Content starts

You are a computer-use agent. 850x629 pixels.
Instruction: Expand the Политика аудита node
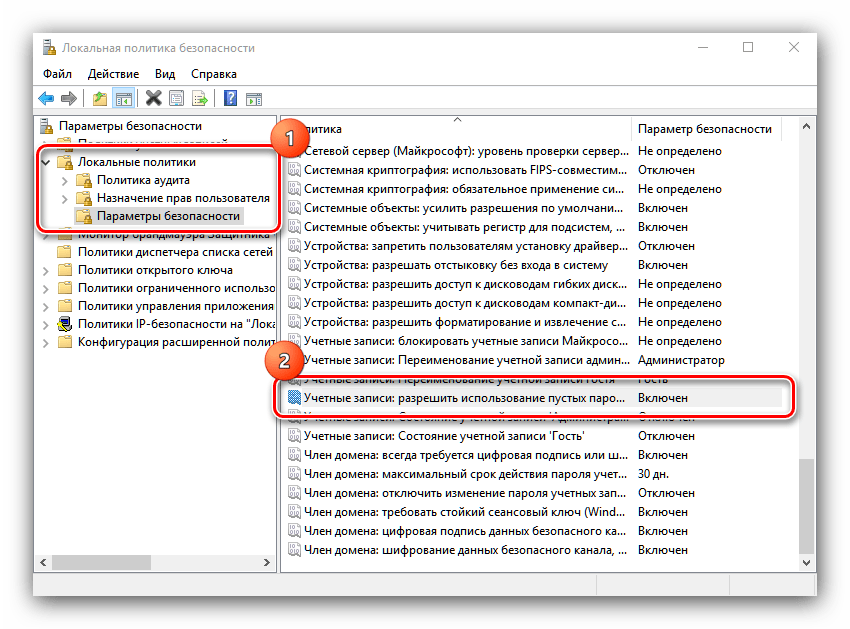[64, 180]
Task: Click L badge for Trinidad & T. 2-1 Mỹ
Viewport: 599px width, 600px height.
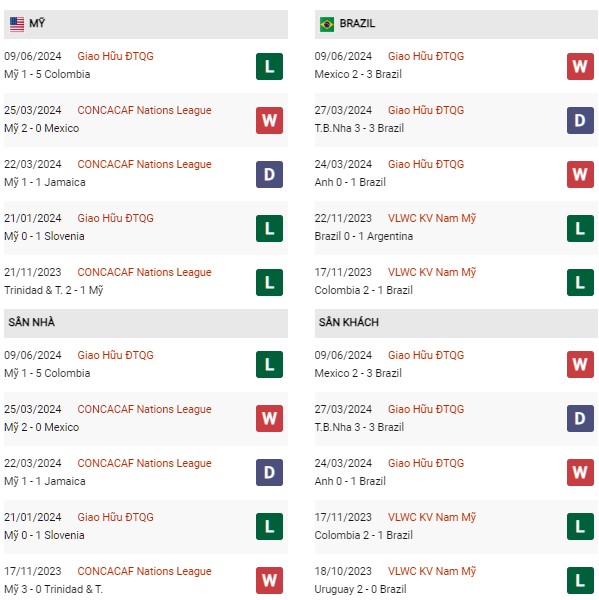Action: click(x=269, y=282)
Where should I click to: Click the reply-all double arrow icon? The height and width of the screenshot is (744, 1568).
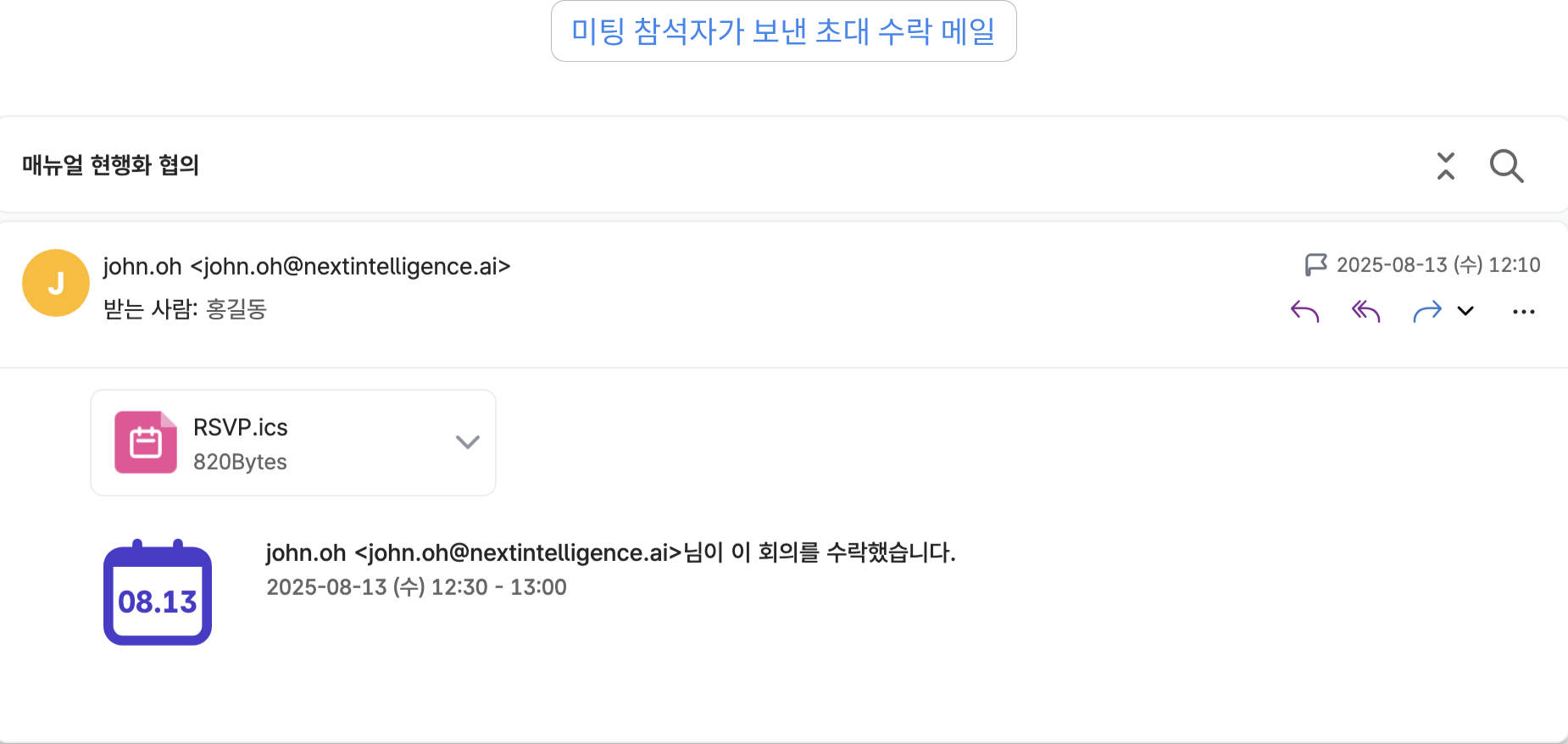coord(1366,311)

Content ends

If a record holds a picture, leave the picture out and copy everything else exactly.

## Answer section
You are a computer-use agent. 850x629 pixels.
Instruction: Expand the Политика аудита node
[64, 180]
Task: Click L badge for Trinidad & T. 2-1 Mỹ
Viewport: 599px width, 600px height.
Action: click(x=269, y=282)
Where should I click to: Click the reply-all double arrow icon? The height and width of the screenshot is (744, 1568).
coord(1366,311)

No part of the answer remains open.